Obesity is a leading contributor to health problems, chronic diseases, and massive healthcare costs in the nation. Most people don’t fully understand the health risks of being overweight. People can even be too obese to qualify for bariatric or weight loss surgery.
Surgical experts at Mexico Bariatric Center, such as Dr. Rodriguez Lopez, are capable of performing bariatric surgery in patients with a BMI of over 100.
As people’s Body Mass Index (BMI) climbs, so do health-related issues associated with obesity that reduces the quality of life and shortens it. Some of the major health problems include heart disease, type 2 diabetes, and even cancer. Morbidly obese patients also may be at a higher risk of surgical and anesthetic complications.
Negative Impacts of Obesity
- More risks and complications for patients
- More costly for healthcare
- More difficult for surgeons
Obesity Surgery Risks
Undergoing surgery is like fighting a battle within the body. Since patients are put to sleep and can’t feel a thing while they’re under anesthesiology, their body is exerting a ton of energy to overcome the procedure and recover.
One of the biggest concerns of being overweight is a condition called sleep apnea, a disorder that causes breathing to stop while sleeping. Sleep apnea can make general anesthesia much more dangerous.
Bariatric surgery risk factors:
- Weakens the Immune System – This increases the risk of infection and trouble with healing.
- Increases Clotting Risk – Clotting after surgery is very common in obese patients.
- Can Trigger Other Conditions – Those with other conditions, like heart disease, may trigger events and other issues as a result of those complications.

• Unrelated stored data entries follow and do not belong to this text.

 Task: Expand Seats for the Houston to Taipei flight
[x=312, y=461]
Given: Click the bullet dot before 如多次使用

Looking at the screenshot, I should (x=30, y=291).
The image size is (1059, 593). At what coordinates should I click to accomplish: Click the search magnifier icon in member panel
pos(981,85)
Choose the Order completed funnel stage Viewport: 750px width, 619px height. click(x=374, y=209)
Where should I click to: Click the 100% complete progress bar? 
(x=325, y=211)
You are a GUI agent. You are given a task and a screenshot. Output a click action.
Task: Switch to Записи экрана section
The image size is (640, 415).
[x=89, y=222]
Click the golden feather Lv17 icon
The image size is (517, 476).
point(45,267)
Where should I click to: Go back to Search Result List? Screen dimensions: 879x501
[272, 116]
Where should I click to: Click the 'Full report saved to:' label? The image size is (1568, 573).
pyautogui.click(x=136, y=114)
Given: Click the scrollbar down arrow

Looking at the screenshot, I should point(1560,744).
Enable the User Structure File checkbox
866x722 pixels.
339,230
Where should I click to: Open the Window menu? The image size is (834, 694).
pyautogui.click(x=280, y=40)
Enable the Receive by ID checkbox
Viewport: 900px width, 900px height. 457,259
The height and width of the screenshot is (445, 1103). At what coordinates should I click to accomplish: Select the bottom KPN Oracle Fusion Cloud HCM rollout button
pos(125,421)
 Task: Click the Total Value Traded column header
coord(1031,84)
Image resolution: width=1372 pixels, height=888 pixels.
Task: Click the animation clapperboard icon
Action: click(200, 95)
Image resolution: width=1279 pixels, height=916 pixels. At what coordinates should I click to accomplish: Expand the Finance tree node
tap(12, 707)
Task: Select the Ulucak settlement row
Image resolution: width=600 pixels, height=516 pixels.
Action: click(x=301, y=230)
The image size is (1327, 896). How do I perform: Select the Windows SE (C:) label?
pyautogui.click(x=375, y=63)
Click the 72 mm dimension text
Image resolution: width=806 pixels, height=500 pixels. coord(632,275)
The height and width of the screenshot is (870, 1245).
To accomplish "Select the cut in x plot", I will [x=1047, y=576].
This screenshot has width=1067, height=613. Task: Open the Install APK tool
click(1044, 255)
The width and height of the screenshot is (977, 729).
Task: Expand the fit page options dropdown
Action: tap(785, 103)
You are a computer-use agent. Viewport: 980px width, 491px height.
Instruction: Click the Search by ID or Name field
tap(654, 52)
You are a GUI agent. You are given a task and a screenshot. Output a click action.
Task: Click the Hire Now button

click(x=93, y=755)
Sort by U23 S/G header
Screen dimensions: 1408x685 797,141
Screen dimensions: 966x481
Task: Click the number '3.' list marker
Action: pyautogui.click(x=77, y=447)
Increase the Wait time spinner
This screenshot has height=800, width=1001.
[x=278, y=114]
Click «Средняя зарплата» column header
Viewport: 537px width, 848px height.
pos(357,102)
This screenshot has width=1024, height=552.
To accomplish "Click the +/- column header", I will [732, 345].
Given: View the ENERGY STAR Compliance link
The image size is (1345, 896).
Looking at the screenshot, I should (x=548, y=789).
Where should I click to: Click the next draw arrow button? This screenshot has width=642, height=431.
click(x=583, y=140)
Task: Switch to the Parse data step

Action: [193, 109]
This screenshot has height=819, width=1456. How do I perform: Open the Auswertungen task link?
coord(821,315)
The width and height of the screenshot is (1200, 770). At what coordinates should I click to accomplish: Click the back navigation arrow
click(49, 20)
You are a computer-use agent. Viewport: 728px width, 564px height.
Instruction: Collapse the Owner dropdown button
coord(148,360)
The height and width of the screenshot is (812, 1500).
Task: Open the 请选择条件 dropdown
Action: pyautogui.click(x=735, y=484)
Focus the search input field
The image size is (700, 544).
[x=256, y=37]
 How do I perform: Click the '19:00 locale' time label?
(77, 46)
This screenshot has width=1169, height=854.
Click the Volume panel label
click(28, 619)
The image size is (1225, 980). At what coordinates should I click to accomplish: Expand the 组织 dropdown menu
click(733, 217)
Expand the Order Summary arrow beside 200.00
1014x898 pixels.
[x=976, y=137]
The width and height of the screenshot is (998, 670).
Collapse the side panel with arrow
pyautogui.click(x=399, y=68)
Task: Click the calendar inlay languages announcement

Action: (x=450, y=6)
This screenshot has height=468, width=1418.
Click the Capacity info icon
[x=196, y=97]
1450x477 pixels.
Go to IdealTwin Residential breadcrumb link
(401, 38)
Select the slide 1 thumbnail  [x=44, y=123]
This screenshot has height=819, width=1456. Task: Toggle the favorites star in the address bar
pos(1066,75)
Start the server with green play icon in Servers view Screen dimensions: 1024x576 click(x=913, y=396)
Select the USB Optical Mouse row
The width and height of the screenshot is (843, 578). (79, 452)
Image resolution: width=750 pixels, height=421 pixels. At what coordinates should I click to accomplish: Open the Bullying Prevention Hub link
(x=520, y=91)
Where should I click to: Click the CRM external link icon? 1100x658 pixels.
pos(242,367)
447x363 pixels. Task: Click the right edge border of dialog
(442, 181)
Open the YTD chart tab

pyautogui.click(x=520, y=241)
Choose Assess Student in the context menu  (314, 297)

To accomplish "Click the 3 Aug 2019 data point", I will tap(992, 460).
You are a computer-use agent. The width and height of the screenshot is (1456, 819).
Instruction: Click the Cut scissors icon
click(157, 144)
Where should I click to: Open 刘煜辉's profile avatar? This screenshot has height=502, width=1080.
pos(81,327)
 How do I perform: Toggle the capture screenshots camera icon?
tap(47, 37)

Surgeries are also more involved with obese patients, as finding the right areas for the target can be difficult (with fat cells, liver issues, and greater space between organs). Studies have shown that surgical complications can be as much as 12 times more common in obese patients.
Surgical Complications Associated with Obese Patients
Also, studies that have looked at the link between surgical outcome and BMI (Body Mass Index) have almost exclusively found that lower BMIs reduced operational risk.
- Studies on the surgical outcomes of patients that underwent elective spinal surgery found that those with a higher BMI were more likely to require further hospitalization, readmission, and more complications than those with a healthy BMI.
- Studies on those with endometrial cancer surgery found the same. Patients with a higher BMI were more likely to have mild, moderate, and severe complications during open surgery than those within the healthy range.
- Studies on those with end-stage renal disease found that complications were far more common in obese patients and that it may not be ideal for those with obesity to undergo surgery until they have been able to lose weight.
Research examining the correlation between body mass index (BMI) and surgical results has indicated that lower BMIs are associated with reduced complications. However, it is important to note that surgical outcomes and risks are multifactorial and not solely determined by BMI. Nevertheless, substantial evidence suggests that losing weight can enhance the likelihood of successful surgical outcomes.
Weight Loss Surgery for Future Healthy Outcomes
Weight loss surgery, known as bariatric surgery, was designed for those with obesity. As people get older, there is always a risk that they may need surgery – in a few days, months, years, or even decades. Indeed, even after bariatric surgery, they may want to consider a procedure known as a “body lift” to remove excess skin. According to research, the average person will require roughly ten surgeries in their lifetime.
Bariatric surgery procedures are specifically designed for obese individuals, and although all surgeries have risks, this type of surgery is known to be considered safe and efficient for high-risk patients.
But that key phrase – high risk – is necessary. Obesity has long been known to increase the risk of surgical complications.
Currently, no studies have looked specifically at future surgical outcomes after weight loss surgery, but there are correlations based on similar work. Some surgeries have pre-operative weight loss requirements that must be met before surgery can take place because complications among obese patients are well known.
Losing Weight for a Healthier Life
Bariatric surgery is aimed at improving an individual’s lifespan and overall quality of life. Its positive effects extend beyond the reduction of obesity-related diseases. One additional benefit of bariatric surgery is the improved safety it provides during other medical procedures. Weight loss surgery offers numerous advantages that directly affect people’s lives long-term.